I don't have any problems wit Facebook/Twitter logins, but I would suggest
holding back on the permissions requests. If I see that a website wants to
have the ability to post as me or invite friends as me, etc., I will think
twice about accepting. If they just want to access my name/email for auth
reasons, I'm usually happy to do so.

I like OpenID, but am not sure if it is as widespread among the average user
(especially vs Facebook or Twitter) an having that as the only login option
may shy people away a bit.

Haven't used BrowserID, so personally I wouldn't use it. I don't know the
numbers on this one, but you may get a specific demographic of users if you go
with this one.

------
TMK
I kinda like how easy facebook/twitter makes logging in to new sites, but I
find it annoying when they request for permissions they do not really need.

Then again I like when a site allows me to create new account for the site,
because this does not share my social data to the site, but the registration
process is annoying, because I of course want to use the site right away.

OpenID is pretty cool system, but I do not use it, because I do not use any of
the OpenID services like Google anymore.

Never before heard of Mozilla's BrowserID, so can not say much about it.
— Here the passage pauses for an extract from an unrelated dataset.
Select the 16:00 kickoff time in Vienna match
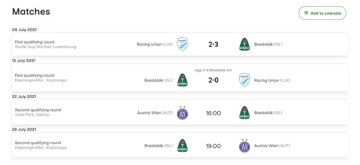The height and width of the screenshot is (165, 360). [213, 113]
These days I have been thinking about system where log in form asks for email
address and password. Then the client will send this email address to the
server and the server will check if the address already exists in the
database.

If the email does not exist then the server will reply to the client and the
client will send the password to the server and the server will register new
account and authenticate the user right away. Then the user can do whatever
they need to do on the site.

If the email does exist then the server will reply to the client and the
client will send somekind of hash generated to the server to authenticate the
user. The hash function will use the user password as the secret key. Once the
server receives this hash it will authenticate the account if the email and
password were correct.

I think this kind of system would simplify the registration process. If you
need the email address verified you can send the verification email on the
registration process, but do not require the email to be verified right away,
because it's damn annoying to go to your email to click the damn link to
verify your email address which usually opens new tab in your browser when you
already most likely have the site in open tab.

------
jparishy
I might be a part of the minority, but generally I would rather give up my
(Facebook|Twitter|GitHub) account than create a new account, for a few
reasons.

1\. My email is more important. I generally don't want you to have it if I
feel like you might bug me. I can disable your access to my info on Facebook
(and usually do), but with email you can still send me things I don't want.

2\. I don't want to have to sign in. With Facebook logins I can usually click
1-2 buttons and I'm in. That's what I want. Unless my interest is particularly
piqued, I will probably just Cmd+W you out of my life. :)

That being said I would never do something like this for say, my online
banking account. But for social/online services? I would definitely take this
route.

------
jancborchardt
mathijs, you might want to look into remoteStorage. It’s an open protocol for
per-user data storage. As it also has identification & authorization, the log
in is inherent. It’s kind of like OpenID + Storage, except that we don’t use
OpenID (but rather Webfinger, OAuth, CORS and Get put delete on a key value
store). For a developer, you just put in the remoteStorage.js client-side
library and that enables everyone to log in to your app with their
remoteStorage.

Check it out at <http://unhosted.org> and
<http://www.w3.org/community/unhosted/wiki/RemoteStorage> There is also an IRC
channel, #unhosted on freenode.

------
mindcrime
1\. OpenID

2\. Email+Password

999999\. Twitter / Facebook.

haven't used BrowserID enough to comment.

------
nofavorite
Email and password with option to connect via Facebook.

------
youngdev
Usually I rather create new account instead of giving my facebook info for the
site I do not trust.

We went with approach A and B for our site <http://jackpotbuddy.com>. We kept
the Email+password signup to just 4 fields (Name, email, password and confirm
password)

------
cmaxwell
I give my users an option of email + password or Facebook.

Only about 1 in 3 choose the Facebook option.